A new analgesic option for American soldiers in terrible pain should be greeted as a pharmaceutical win. But Dsuvia has come under attack. It contains sufentanil, a synthetic opioid as much as 10 times as powerful as fentanyl and about 1,000 times as potent as morphine.
“I just don’t believe at this point in the U.S. that there is any good reason to put another potent opioid on the streets,” said Raeford Brown Jr., a professor of anesthesiology and pediatrics at the University of Kentucky who chairs the FDA’s Anesthetic and Analgesic Drug Products Advisory Committee. Despite his warnings, the advisory committee voted 10-3 to recommend approval.
“It is certain that Dsuvia will worsen the opioid epidemic,” said Sidney Wolfe, founder of Public Citizen’s Health Research Group. Massachusetts Sen. Ed Markey has called on the FDA to “stop the approval of this dangerously unnecessary opioid medication.”
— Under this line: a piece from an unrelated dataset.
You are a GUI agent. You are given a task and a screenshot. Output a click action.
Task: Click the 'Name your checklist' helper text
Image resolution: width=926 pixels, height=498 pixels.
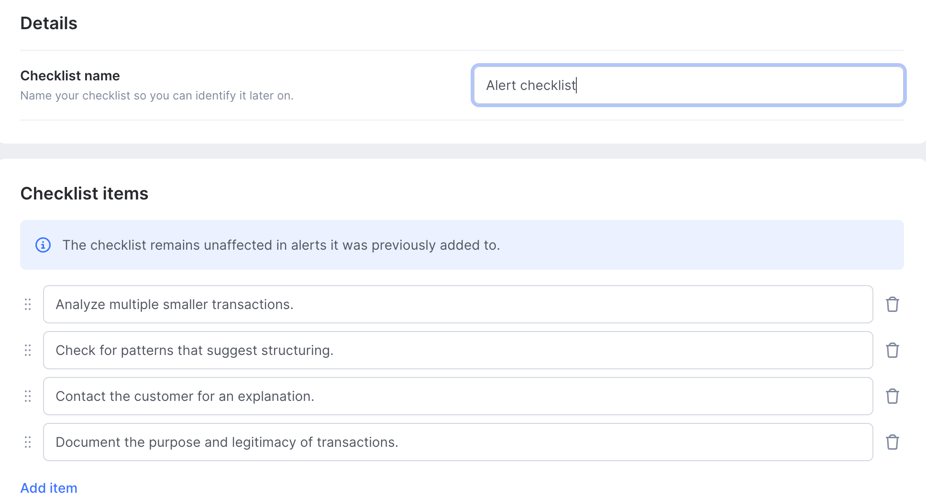point(157,96)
They’re wrong-the FDA made the right call. Dsuvia won’t be “on the streets” but available only in inpatient settings. Outpatient pharmacies won’t stock it. Patients cannot take it home. The recommended limit on administration is three days. The only realistic potential abusers of Dsuvia are medical personnel, who have had access to liquid sufentanil from hospital pharmacies since the drug was approved in 1984 for intravenous and epidural use.
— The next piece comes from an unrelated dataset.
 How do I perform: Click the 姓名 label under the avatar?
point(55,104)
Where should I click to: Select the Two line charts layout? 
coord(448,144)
The dangerous hyperpotent drugs now on the street-fentanyl and carfentanil, which is 100 times as potent and used to tranquilize large animals-are manufactured illicitly in China and Mexico. For the past four years, heroin and fentanyl have been the overwhelming drivers of overdose deaths.
An odd calculus marks the Dsuvia controversy. Critics say that benefit to soldiers in excruciating pain is outweighed by risk to hospital personnel who might deliberately abuse it-the very professionals who have sworn to do no harm and who already have direct access to this drug and others.
Protecting the public from drug abuse and addiction to opioids, licit and illicit, requires perspective. The proper response to health-care professionals who abuse opioids is addiction treatment and disciplinary action by state health boards, not restriction of the drug from patients in need.
Dr. Satel is a resident scholar at the American Enterprise Institute, and a lecturer in psychiatry at Yale.